SPIEGEL ONLINE: Weiß Ihre Ex-Partnerin von dem Film?

Kees: Ja. Ohne, dass sie den Inhalt kennt, hat sie eine einstweilige Verfügung beantragt, auf Aussetzung des Umgangs. Zuletzt habe ich meine Tochter Anfang Januar gesehen. Mitte März ist der nächste Gerichtstermin. Ich nehme an, dass die Mutter kein besonders tolles Vaterbild vermittelt. Jetzt macht meine Tochter die Erfahrung, mein Vater ist nicht zuverlässig, der kommt ja gar nicht mehr wöchentlich. Die weiß ja vermutlich nicht, dass ich nicht komme, weil ich nicht darf. Das zerreißt mir das Herz.

SPIEGEL ONLINE: Kann man unter diesen Voraussetzungen ein guter Vater sein?

Kees: Ich bemühe mich. Aber meine Tochter könnte mehr von ihrem Vater mitbekommen. Die Beziehung zu meiner Tochter ist nicht frei. Wir sind an die vom Gericht festgelegten Zeiten gebunden. Der Zeitdruck ist wie ein Schwert im Rücken, weil man immer weiß, man muss gleich losfahren. Ich versuche, auch anders zu zeigen: Hey, dein Papa ist da. Ich schicke Postkarten, aber ob sie die bekommt, weiß ich nicht.
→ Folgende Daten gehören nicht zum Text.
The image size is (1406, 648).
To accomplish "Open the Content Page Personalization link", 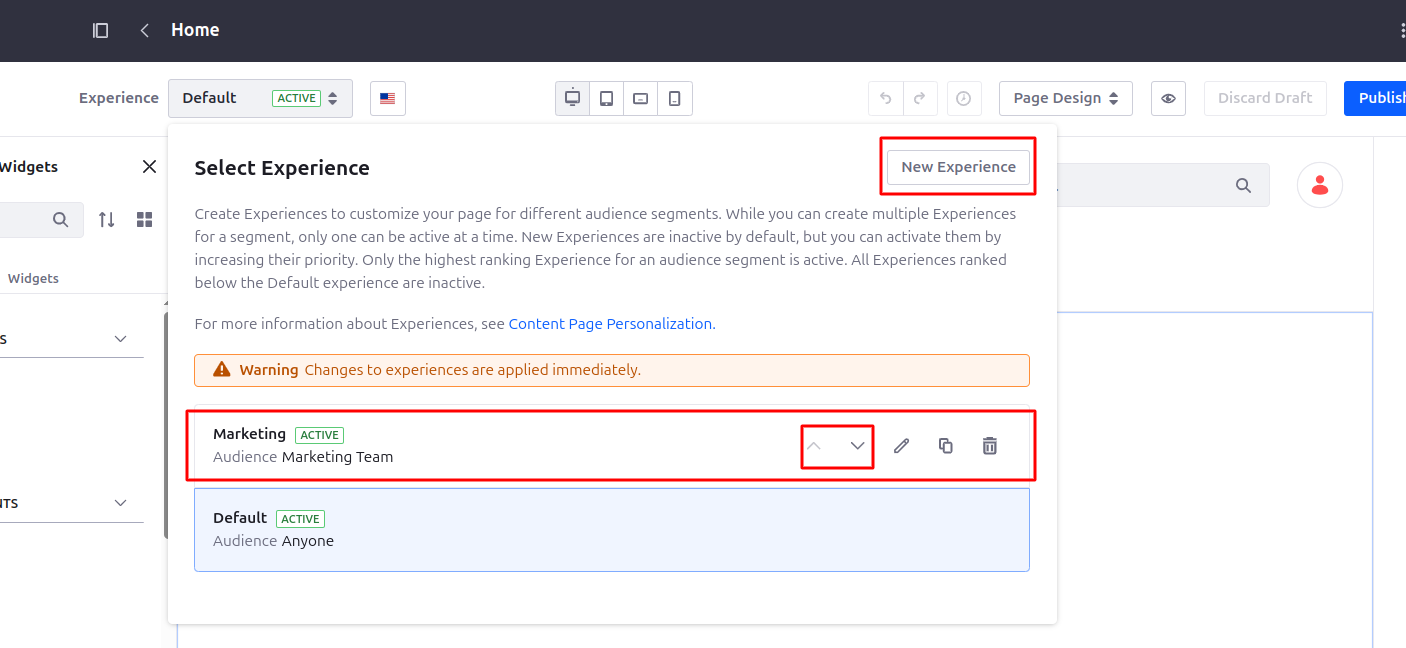I will pyautogui.click(x=612, y=324).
SPIEGEL ONLINE: Haben Sie sich an die Situation gewöhnt?

Kees: Überhaupt nicht. Ich habe Angst davor, obsessiv zu werden, wie ich es bei anderen Vätern erlebt habe - Angst davor, dass die Geschichte mein Leben komplett bestimmt.

SPIEGEL ONLINE: Was raten Sie Vätern in ähnlicher Lage?

Kees: Regelt die Sache möglichst privat, ohne Anwalt und Gericht. Geht zum Mediator, zu Beratungsstellen. Bei uns war das leider nicht möglich. Die juristische Auseinandersetzung kann wirklich ein jahrelanger Kampf werden. Und die Leidtragenden sind die Kinder.


Die Premiere von "Vaterlandschaften" ist am 3. März um 20 Uhr im Kino Babylon in Berlin-Mitte. Anschließend gibt es eine Podiumsdiskussion zum Thema.